Reading passage:
------------------------------------------------

The fact that milk can be found in new channels beyond traditional grocery retailers, such as convenience and drug stores, presents its own challenges, Streeter says.
“Because of innovations in packaging, and single-serves in particular, and with the success of MilkPEP and some of the educational things, we’re putting milk in more and more channels,” he says. “But consumption hasn’t really increased to that extent. So that means we’re making more stops in more places to actually deliver the same amount of milk, which makes a challenge on the side of distribution.”
However, Streeter does think that new channels like c-stores and vending will breed consumption in the long run. “I hold a lot of hope for that when you see the younger generation looking for something else in the drinks they use. They’re no longer slaves to colas — they’re trying other drinks,” he says. “Since they are looking for value in what they drink, milk’s got a story to tell right there. It has a lot of value for the product compared to a lot of other beverage choices they could make.”
Powell takes the idea further. “We’re operating in some arenas today that we hadn’t considered in prior years. You’ve got the mass merchandisers and the box stores. You’ve got the national chains. You’ve got the regional chains. You’ve got the mom-and-pop operations. You’ve got multiple foodservice companies out there that are growing by leaps and bounds that take over some of the distribution aspect and give us avenues for getting product to market,” he says.
“Additionally, there are some industrial and commercial users of our products that we’ve had success with. I think MilkPEP is carrying the charge. We need to continue pushing the health aspects of the products. We need to capture the young consumers. We feel like we’ve got an opportunity to grab the consumers when they’re young and hopefully that carries through to the future.”
In all, the folks at Roberts Dairy envision continued success by following the trail blazed during the company’s first century.
“The celebration of our 100 years is a celebration of our people and their achievements. There’s a lot of companies out there that bottle milk. What we sell is service,” Powell says. “Our people are passionate about the service they provide. In our company, we say it’s doing the common things uncommonly well. We deliver to the customer and try to exceed the expectations out there. The basic blocking and tackling that we do at our company on the day-to-day operations has been a formula for success.

------------------------------------------------

Stored data:
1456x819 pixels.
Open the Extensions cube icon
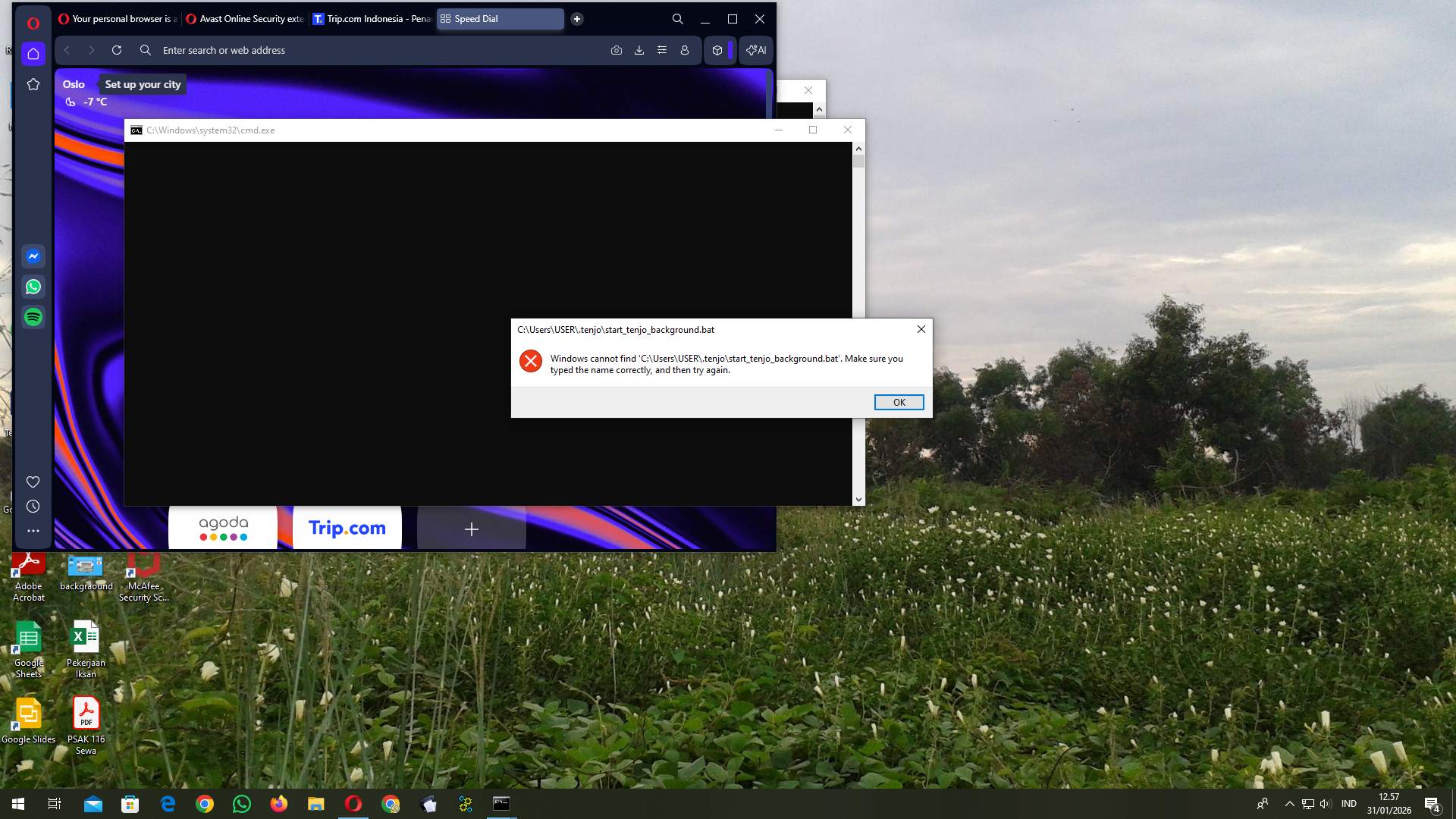pos(717,50)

------------------------------------------------

Task details: Write out word for word the part of the dairy article that opens with the words containing "In all, the" and closes with "formula for success.". Rely on the dairy article alone, not on the material.

Problem solution:
In all, the folks at Roberts Dairy envision continued success by following the trail blazed during the company’s first century.
“The celebration of our 100 years is a celebration of our people and their achievements. There’s a lot of companies out there that bottle milk. What we sell is service,” Powell says. “Our people are passionate about the service they provide. In our company, we say it’s doing the common things uncommonly well. We deliver to the customer and try to exceed the expectations out there. The basic blocking and tackling that we do at our company on the day-to-day operations has been a formula for success.